By Rob Denton
Educators brought a wealth of experience and knowledge to a panel on visual communications Thursday morning at the Association for Education in Journalism and Mass Communication conference.
The 10-person panel was made up primarily of magazine and online teachers from across the nation and touched on topics including the need for coding in journalism and story idea generation.
The top four highlights:
1. Eye-tracking research yields surprising results
Poynter’s Sara Quinn kicked off the session with statistics from her eye-tracking research. Viewers often read more online than in print, people like to see documentary photos and will often disregard posed images, she said.
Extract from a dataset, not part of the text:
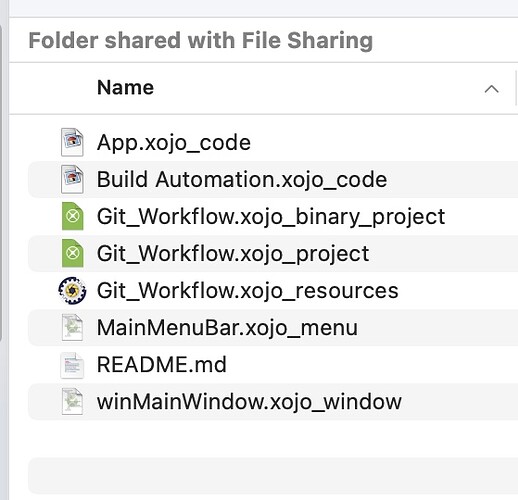Select the Git_Workflow.xojo_resources gear icon
Image resolution: width=518 pixels, height=500 pixels.
pos(72,290)
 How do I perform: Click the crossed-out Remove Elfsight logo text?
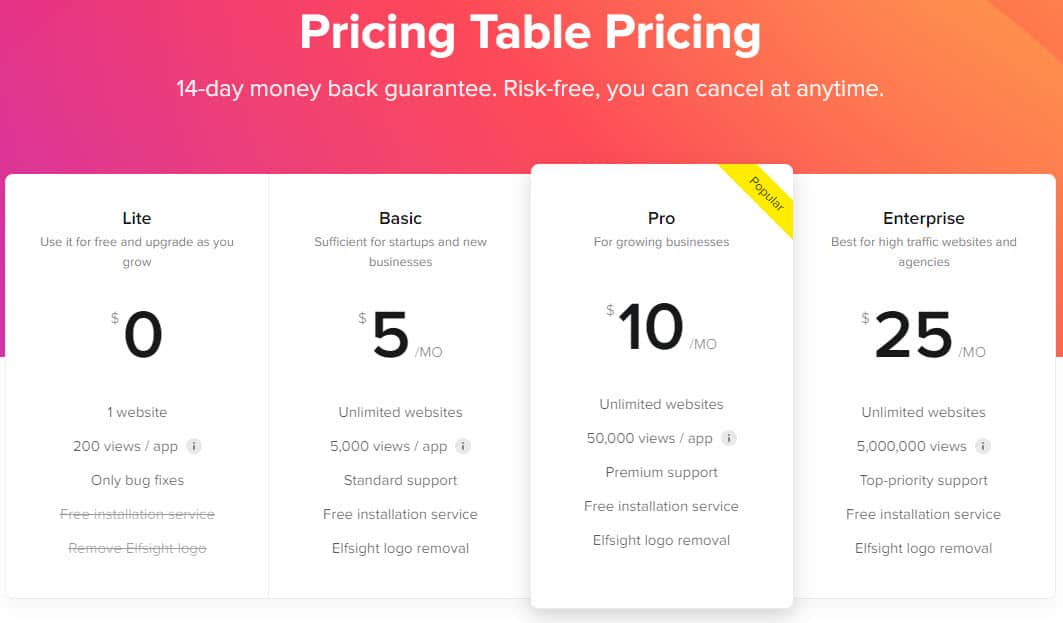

One of the most interesting facts that she shared was that 78 seconds is the average “bail out” point of a reader. Meaning, if someone is not going to read the whole story, they are likely to bail out after about 78 seconds.
2. If you want to produce visuals for data, you have to know coding
Mindy McAdams, an online journalism professor from the University of Florida, said that visual journalists need to understand database journalism and basic coding.
“You can’t produce data journalism without visuals to help the audience understand. And you can’t make visuals without people who understand data,” she said.
3. Story ideas don’t come easy, but they can be more fun
Lori Tharps, from Temple University, said that she often sees students who have trouble coming up with story ideas. She said that story generation is something that can practiced and suggested instructors play games to get their students thinking.
4. Students need to get pumped up.
Sam Riley of Virginia Tech finished off the panel by discussing student confidence. Riley said that a small boost of student confidence is sometimes needed to encourage students to take on important and meaningful magazine stories. He does this by posting good student-written stories, dating back to the mid 1980s, to a blog, which current students read.